AIM OF THE EXERCISE
Across the entries below, the lines containing "Kredyty" should be counted and only their number returned.

[SUPPLIED INFORMATION Boundary: Start]

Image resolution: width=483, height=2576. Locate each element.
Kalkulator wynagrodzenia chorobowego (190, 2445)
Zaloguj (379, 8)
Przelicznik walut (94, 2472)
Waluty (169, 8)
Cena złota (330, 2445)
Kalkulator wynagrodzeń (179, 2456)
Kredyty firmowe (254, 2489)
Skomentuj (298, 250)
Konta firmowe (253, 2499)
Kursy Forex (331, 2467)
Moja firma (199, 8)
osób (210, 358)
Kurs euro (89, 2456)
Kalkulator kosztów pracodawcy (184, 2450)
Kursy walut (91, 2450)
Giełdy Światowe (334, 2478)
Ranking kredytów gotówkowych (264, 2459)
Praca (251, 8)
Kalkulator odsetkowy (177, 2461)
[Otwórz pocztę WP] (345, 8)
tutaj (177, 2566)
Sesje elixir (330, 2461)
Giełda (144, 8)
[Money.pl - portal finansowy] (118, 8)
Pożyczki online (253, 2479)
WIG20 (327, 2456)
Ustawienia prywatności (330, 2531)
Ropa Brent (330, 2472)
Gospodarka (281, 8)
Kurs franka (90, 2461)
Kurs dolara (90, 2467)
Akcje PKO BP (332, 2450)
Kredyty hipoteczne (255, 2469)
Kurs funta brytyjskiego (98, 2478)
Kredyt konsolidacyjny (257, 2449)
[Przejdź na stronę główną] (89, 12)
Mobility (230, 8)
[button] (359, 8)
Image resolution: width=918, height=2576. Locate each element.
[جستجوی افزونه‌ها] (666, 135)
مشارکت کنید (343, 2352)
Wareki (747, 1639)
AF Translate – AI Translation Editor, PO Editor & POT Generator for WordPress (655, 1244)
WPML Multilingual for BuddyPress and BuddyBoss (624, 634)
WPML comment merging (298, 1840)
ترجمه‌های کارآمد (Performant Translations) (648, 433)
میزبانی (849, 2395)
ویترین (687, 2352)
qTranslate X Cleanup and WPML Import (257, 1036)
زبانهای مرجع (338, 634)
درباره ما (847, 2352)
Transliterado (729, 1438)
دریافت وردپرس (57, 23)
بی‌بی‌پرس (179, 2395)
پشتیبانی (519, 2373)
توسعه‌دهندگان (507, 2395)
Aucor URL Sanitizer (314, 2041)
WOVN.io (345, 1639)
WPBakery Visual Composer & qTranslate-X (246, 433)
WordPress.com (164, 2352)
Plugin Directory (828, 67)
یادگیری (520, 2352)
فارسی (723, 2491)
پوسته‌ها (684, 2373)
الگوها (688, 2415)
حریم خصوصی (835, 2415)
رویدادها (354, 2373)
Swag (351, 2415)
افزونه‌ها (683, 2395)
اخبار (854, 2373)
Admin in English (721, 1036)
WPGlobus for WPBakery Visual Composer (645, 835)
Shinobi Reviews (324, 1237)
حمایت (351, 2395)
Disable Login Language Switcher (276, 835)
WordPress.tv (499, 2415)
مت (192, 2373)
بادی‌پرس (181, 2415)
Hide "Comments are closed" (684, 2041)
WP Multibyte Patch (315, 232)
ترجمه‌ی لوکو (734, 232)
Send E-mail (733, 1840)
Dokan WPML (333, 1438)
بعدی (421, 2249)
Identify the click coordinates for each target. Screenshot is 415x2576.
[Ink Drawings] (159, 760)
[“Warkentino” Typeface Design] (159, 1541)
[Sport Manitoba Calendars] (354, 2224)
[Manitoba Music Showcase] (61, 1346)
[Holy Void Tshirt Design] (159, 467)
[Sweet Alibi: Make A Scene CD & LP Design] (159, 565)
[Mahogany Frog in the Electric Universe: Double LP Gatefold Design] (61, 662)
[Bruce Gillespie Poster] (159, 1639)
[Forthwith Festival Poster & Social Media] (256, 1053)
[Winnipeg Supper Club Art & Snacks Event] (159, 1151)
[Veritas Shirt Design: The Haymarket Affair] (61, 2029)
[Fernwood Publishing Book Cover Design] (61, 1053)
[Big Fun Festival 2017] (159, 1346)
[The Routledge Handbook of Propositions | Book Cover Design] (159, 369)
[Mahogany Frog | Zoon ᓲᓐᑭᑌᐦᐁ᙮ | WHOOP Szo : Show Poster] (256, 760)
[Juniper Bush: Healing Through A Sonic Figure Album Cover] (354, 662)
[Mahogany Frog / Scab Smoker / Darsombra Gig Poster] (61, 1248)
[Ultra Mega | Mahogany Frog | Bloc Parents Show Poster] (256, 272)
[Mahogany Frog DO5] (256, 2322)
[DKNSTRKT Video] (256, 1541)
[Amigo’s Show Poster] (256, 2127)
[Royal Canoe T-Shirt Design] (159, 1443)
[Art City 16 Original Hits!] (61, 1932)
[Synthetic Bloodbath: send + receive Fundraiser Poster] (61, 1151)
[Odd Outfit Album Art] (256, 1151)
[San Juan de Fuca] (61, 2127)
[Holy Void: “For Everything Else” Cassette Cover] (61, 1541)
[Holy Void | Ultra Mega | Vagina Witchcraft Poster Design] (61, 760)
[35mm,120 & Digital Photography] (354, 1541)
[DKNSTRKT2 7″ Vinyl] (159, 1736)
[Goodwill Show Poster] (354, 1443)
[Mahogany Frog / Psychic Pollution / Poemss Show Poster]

[SUPPLIED INFORMATION Boundary: End]

ANSWER TO THE EXERCISE
2